Here’s a look at what some critics are saying:
GamesHub – 3/5 Stars
The GamesHub review of Redfall observed a game at odds with itself. Writer Leah J. Williams found a lot to like in the worldbuilding of Redfall’s vampire narrative, which seemed to act as a broad metaphor for the contemporary world. But the fact that the game is structured for cooperative play undermined a lot of the potential here, it seems.
‘In leaning towards multiplayer mechanics, Redfall has seemingly lost part of its identity, with its dual focus of enjoyable combat and a compelling story gelling together in a globular fashion; neither quite aiding the other.
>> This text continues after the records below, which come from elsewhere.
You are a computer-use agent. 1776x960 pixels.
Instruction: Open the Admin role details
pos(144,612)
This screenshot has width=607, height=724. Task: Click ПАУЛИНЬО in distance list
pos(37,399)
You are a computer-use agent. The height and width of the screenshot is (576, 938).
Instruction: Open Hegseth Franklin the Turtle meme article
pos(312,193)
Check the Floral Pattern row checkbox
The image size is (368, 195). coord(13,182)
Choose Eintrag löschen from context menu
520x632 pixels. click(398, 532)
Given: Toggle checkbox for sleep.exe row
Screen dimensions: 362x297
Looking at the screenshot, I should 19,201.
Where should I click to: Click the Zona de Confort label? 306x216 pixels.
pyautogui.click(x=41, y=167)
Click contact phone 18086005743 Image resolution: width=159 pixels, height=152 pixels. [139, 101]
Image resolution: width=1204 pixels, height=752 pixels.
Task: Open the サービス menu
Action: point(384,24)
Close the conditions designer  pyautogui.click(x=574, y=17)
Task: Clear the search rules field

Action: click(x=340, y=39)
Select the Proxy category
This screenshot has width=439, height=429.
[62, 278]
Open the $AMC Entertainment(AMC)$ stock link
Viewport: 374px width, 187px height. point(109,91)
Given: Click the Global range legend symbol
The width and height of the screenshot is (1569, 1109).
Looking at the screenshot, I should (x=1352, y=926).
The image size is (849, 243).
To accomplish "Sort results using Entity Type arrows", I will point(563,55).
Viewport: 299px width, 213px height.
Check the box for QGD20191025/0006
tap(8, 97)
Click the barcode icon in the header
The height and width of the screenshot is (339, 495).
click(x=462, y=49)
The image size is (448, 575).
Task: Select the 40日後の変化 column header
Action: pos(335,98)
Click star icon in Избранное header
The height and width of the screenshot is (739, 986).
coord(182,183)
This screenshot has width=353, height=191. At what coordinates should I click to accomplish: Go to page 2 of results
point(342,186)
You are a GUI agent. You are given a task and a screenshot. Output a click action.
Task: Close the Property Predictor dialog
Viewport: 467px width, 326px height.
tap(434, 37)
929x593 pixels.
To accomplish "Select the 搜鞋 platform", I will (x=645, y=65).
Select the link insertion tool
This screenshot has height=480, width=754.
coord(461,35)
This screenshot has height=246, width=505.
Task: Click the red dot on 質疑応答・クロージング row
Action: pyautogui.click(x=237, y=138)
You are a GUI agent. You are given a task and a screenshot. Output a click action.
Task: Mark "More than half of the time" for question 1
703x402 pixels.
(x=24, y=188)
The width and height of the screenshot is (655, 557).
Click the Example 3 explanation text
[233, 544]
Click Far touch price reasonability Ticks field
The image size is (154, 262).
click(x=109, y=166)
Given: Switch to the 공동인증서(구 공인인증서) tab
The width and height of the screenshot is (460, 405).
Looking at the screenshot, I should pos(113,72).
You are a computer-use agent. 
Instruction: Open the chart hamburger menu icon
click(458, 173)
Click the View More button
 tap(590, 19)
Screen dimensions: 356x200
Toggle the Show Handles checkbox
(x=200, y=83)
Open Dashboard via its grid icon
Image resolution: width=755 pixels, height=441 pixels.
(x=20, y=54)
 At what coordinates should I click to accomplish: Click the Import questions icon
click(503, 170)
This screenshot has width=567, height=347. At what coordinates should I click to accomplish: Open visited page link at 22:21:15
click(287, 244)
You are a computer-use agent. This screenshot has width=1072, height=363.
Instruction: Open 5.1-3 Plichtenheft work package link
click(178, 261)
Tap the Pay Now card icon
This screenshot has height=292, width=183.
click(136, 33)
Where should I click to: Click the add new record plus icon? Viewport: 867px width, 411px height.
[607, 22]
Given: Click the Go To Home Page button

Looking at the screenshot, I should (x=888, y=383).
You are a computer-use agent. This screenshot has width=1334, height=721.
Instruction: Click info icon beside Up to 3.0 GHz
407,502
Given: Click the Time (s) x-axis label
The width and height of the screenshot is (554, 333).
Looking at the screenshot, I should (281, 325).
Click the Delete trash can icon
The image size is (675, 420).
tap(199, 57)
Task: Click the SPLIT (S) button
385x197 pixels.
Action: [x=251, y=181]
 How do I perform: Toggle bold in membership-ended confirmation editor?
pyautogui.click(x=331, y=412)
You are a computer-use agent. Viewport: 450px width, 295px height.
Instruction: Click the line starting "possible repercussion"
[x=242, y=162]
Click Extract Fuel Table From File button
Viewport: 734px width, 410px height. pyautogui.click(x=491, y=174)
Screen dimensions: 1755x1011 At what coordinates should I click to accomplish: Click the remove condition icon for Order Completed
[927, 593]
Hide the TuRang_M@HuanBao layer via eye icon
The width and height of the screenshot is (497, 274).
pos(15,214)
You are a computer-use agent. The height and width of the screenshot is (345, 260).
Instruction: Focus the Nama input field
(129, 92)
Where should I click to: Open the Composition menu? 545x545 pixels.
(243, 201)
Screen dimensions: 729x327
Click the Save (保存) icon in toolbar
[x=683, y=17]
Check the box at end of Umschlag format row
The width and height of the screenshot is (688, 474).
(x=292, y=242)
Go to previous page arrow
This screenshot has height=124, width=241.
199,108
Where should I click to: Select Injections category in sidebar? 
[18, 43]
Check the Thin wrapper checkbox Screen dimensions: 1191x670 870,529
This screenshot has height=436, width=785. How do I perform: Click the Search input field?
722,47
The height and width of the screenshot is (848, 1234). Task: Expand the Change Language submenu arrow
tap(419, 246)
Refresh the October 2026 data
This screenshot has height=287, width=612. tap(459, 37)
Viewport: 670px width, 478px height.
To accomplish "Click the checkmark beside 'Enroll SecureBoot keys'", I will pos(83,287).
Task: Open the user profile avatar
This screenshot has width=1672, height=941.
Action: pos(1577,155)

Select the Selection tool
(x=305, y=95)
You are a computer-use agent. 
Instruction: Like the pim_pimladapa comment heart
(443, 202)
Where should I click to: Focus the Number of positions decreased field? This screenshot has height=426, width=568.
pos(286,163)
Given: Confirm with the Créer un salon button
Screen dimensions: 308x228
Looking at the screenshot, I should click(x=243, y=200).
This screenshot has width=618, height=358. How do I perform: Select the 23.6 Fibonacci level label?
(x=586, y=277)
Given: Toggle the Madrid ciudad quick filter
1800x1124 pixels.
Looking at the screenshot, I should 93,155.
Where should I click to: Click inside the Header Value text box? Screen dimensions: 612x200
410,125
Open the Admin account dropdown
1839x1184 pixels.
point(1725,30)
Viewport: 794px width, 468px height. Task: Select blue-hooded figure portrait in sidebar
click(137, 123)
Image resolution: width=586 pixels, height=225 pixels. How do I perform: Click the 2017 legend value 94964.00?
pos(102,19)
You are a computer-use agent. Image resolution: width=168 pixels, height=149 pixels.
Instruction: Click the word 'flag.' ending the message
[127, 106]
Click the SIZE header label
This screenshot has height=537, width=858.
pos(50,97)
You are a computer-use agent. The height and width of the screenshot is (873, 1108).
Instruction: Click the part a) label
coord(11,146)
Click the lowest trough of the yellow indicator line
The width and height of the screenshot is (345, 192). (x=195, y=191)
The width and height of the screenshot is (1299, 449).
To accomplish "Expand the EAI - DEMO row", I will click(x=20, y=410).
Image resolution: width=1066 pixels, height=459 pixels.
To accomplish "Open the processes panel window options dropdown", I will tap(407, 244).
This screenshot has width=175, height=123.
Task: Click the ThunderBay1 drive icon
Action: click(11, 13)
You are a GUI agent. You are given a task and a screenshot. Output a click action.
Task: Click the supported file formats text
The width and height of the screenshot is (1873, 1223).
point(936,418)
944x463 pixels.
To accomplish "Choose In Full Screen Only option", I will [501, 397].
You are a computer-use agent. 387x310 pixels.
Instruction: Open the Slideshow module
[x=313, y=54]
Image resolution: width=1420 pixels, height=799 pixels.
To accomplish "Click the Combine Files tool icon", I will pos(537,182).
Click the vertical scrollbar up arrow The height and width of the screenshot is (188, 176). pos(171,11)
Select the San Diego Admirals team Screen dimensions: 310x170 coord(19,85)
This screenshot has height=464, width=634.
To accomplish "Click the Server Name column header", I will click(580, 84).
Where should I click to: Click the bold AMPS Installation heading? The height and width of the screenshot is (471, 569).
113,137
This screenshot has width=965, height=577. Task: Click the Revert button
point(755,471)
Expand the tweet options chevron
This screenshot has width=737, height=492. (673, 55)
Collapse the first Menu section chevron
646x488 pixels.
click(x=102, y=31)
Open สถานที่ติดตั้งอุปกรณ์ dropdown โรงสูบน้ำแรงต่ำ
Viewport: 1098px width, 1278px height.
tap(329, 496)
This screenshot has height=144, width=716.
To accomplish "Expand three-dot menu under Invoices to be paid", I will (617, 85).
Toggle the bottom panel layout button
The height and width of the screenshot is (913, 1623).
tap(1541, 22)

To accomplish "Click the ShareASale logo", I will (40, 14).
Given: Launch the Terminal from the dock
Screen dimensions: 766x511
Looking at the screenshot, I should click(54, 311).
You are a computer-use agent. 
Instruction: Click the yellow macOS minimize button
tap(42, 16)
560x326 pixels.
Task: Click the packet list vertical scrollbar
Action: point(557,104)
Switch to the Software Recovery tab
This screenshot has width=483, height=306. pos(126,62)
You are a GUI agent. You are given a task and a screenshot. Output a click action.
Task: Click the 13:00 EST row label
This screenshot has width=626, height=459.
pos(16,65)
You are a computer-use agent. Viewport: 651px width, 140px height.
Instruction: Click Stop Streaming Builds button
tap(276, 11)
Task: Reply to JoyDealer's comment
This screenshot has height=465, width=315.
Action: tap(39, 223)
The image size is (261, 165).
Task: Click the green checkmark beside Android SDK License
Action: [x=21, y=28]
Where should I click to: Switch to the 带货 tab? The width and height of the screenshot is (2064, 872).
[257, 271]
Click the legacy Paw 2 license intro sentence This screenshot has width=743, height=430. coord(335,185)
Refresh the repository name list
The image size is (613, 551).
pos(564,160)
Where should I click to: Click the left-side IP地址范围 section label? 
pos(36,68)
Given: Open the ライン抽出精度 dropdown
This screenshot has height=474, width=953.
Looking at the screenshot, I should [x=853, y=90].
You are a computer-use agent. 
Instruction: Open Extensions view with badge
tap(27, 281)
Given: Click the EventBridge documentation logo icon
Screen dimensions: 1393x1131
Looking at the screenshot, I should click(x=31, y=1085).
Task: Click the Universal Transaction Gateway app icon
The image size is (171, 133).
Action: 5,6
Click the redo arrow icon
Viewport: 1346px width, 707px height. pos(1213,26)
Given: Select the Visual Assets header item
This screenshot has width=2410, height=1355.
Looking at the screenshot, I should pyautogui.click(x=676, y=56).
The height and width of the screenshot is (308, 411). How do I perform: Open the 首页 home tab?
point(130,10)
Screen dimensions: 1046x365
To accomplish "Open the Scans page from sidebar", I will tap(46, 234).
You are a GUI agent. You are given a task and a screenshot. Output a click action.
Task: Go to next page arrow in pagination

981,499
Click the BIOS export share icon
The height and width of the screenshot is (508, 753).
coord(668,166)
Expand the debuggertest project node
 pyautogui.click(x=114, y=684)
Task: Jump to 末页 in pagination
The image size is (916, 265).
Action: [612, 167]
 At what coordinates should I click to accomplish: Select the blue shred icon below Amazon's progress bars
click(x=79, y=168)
In fits and starts, the game’s story is wonderfully intriguing, particularly as it devolves to surrealism and metaphor in creative, ingenious ways – but these moments are spreadeagled over a barebones story filled with disparate set pieces.’
There is a sense of more hiding beneath the surface of Redfall; and an urge to find it is what pushes you onward through endless vampire skirmishes. But while pieces of promised treasure are sprinkled throughout, Redfall never shines quite as brightly as it should.’
GameSpot – 4/10
GameSpot guides editor Mark Delaney lamented Redfall’s compromise of Arkane’s signature design philosophies in his review of the game.
‘Arkane doesn’t put ladders in its games. The team says as much with a succinctly stated poster in one of the rooms in its Austin location: “F**k ladders,” it reads. The team has said ladders feel limiting by putting players in a “mode” where they can’t use their weapons or abilities, and they often even fall to their deaths anyway – Arkane hates ladders.’
‘And yet, there are ladders early and often in Redfall. This surprise would become emblematic of my time in the vampire-infested Massachusetts town. Redfall is Arkane making compromises to its own design philosophies to serve a genre it may have been better off avoiding.’
Delany also found several issues with bugs that hampered the experience, and a loot-shooting experience that was subpar.
‘Its litany of bugs hampers the gameplay loop of exploring its world with friends, and that loop itself feels compromised by elements that are poorly executed and ill-suited to the team implementing them. I can’t pretend to know whether Arkane chose to make a loot-shooter or was assigned to make a loot-shooter, but I can tell you what it feels like: one of the best game studios in the world suddenly made toothless.’
XboxEra – 8.5/10
In one of the most positive reviews, Jessie Norris of XboxEra remarked that Redfall was ‘incredibly fun,’ and ‘fantastic in most ways.’
‘It is fun as hell solo, and ridiculously so in co-op,’ he said, while also lamenting that ‘a few baffling design decisions around its co-op implementation and some frustrating technical issues hold it back.’
‘Only the host in co-op gets progression in missions, though you keep any experience or drops gained when playing with friends. The game scales enemies to the highest-level player, which can make it impossible to play together if you’re more than a few levels apart. This system is why I had a co-op and solo set of heroes, and I hope they change it up eventually post-launch.’
Norris also remarked that while there ‘isn’t a ton of mission variety,’ this helped Redfall‘s overall runtime ‘feel right.’
WellPlayed – 4.5/10
In writing for Well-Played, James Wood echoes a lot of the shared sentiment, saying that Redfall is ‘somewhat abandoning what makes Arkane games so special in the first place.’ To Woods, the game feels like ‘a disjointed experiment in melding the house style with modern open-world tendencies and multiplayer,’ and the game is ‘lacking the raw mechanical satisfaction of its contemporaries.’
‘It’s an overstuffed, unsatisfying array of mechanics and storytelling ideas that have been dated for a good while now, and without any of the flavour that makes this studio’s work so appealing, the game finds itself without much of an identity. Redfall feels like someone fed Arkane prompts to an AI and I can’t think of anything sadder.’